◆ **Extracted material**
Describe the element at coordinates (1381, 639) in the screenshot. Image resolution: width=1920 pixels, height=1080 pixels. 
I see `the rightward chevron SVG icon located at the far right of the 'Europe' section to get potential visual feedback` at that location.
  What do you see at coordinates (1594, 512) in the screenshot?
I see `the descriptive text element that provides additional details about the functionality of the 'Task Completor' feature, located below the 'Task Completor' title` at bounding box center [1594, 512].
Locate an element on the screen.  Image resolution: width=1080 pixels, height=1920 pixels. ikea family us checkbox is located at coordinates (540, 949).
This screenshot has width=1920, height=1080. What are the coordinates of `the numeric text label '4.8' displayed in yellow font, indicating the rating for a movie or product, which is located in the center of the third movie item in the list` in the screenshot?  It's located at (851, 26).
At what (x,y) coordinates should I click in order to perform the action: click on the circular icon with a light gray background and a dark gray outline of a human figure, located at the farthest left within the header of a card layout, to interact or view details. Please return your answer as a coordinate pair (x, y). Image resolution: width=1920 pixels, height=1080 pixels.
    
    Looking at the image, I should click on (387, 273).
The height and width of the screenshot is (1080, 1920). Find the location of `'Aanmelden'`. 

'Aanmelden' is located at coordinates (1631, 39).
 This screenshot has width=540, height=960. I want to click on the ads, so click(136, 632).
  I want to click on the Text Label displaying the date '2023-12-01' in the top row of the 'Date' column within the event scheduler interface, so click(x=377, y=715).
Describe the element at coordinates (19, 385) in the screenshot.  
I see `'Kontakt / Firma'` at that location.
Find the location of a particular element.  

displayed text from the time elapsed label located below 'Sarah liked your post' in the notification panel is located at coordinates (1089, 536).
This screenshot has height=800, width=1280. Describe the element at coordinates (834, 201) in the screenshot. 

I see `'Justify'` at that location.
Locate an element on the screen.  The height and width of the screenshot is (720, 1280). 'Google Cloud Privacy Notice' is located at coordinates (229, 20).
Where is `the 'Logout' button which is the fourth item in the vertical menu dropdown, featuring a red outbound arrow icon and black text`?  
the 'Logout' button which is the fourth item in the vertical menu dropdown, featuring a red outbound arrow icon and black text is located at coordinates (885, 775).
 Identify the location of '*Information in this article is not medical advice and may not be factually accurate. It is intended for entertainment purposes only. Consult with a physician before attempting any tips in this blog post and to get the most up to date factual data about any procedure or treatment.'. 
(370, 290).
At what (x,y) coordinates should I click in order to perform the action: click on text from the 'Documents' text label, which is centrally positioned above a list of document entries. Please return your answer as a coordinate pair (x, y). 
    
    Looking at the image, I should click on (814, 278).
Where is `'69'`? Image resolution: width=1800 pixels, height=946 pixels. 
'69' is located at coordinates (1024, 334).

◆ **What to work on**
Give the lines above as a numbered list, leaving out any blank lines.

◆ **Exercise answer**
1. Describe the element at coordinates (1381, 639) in the screenshot. Image resolution: width=1920 pixels, height=1080 pixels. 
2. I see `the rightward chevron SVG icon located at the far right of the 'Europe' section to get potential visual feedback` at that location.
3.   What do you see at coordinates (1594, 512) in the screenshot?
4. I see `the descriptive text element that provides additional details about the functionality of the 'Task Completor' feature, located below the 'Task Completor' title` at bounding box center [1594, 512].
5. Locate an element on the screen.  Image resolution: width=1080 pixels, height=1920 pixels. ikea family us checkbox is located at coordinates (540, 949).
6. This screenshot has width=1920, height=1080. What are the coordinates of `the numeric text label '4.8' displayed in yellow font, indicating the rating for a movie or product, which is located in the center of the third movie item in the list` in the screenshot?  It's located at (851, 26).
7. At what (x,y) coordinates should I click in order to perform the action: click on the circular icon with a light gray background and a dark gray outline of a human figure, located at the farthest left within the header of a card layout, to interact or view details. Please return your answer as a coordinate pair (x, y). Image resolution: width=1920 pixels, height=1080 pixels.
8.     Looking at the image, I should click on (387, 273).
9. The height and width of the screenshot is (1080, 1920). Find the location of `'Aanmelden'`. 
10. 'Aanmelden' is located at coordinates (1631, 39).
11.  This screenshot has width=540, height=960. I want to click on the ads, so click(136, 632).
12.   I want to click on the Text Label displaying the date '2023-12-01' in the top row of the 'Date' column within the event scheduler interface, so click(x=377, y=715).
13. Describe the element at coordinates (19, 385) in the screenshot.  
14. I see `'Kontakt / Firma'` at that location.
15. Find the location of a particular element.  
16. displayed text from the time elapsed label located below 'Sarah liked your post' in the notification panel is located at coordinates (1089, 536).
17. This screenshot has height=800, width=1280. Describe the element at coordinates (834, 201) in the screenshot. 
18. I see `'Justify'` at that location.
19. Locate an element on the screen.  The height and width of the screenshot is (720, 1280). 'Google Cloud Privacy Notice' is located at coordinates (229, 20).
20. Where is `the 'Logout' button which is the fourth item in the vertical menu dropdown, featuring a red outbound arrow icon and black text`?  
21. the 'Logout' button which is the fourth item in the vertical menu dropdown, featuring a red outbound arrow icon and black text is located at coordinates (885, 775).
22.  Identify the location of '*Information in this article is not medical advice and may not be factually accurate. It is intended for entertainment purposes only. Consult with a physician before attempting any tips in this blog post and to get the most up to date factual data about any procedure or treatment.'. 
23. (370, 290).
24. At what (x,y) coordinates should I click in order to perform the action: click on text from the 'Documents' text label, which is centrally positioned above a list of document entries. Please return your answer as a coordinate pair (x, y). 
25.     Looking at the image, I should click on (814, 278).
26. Where is `'69'`? Image resolution: width=1800 pixels, height=946 pixels. 
27. '69' is located at coordinates (1024, 334).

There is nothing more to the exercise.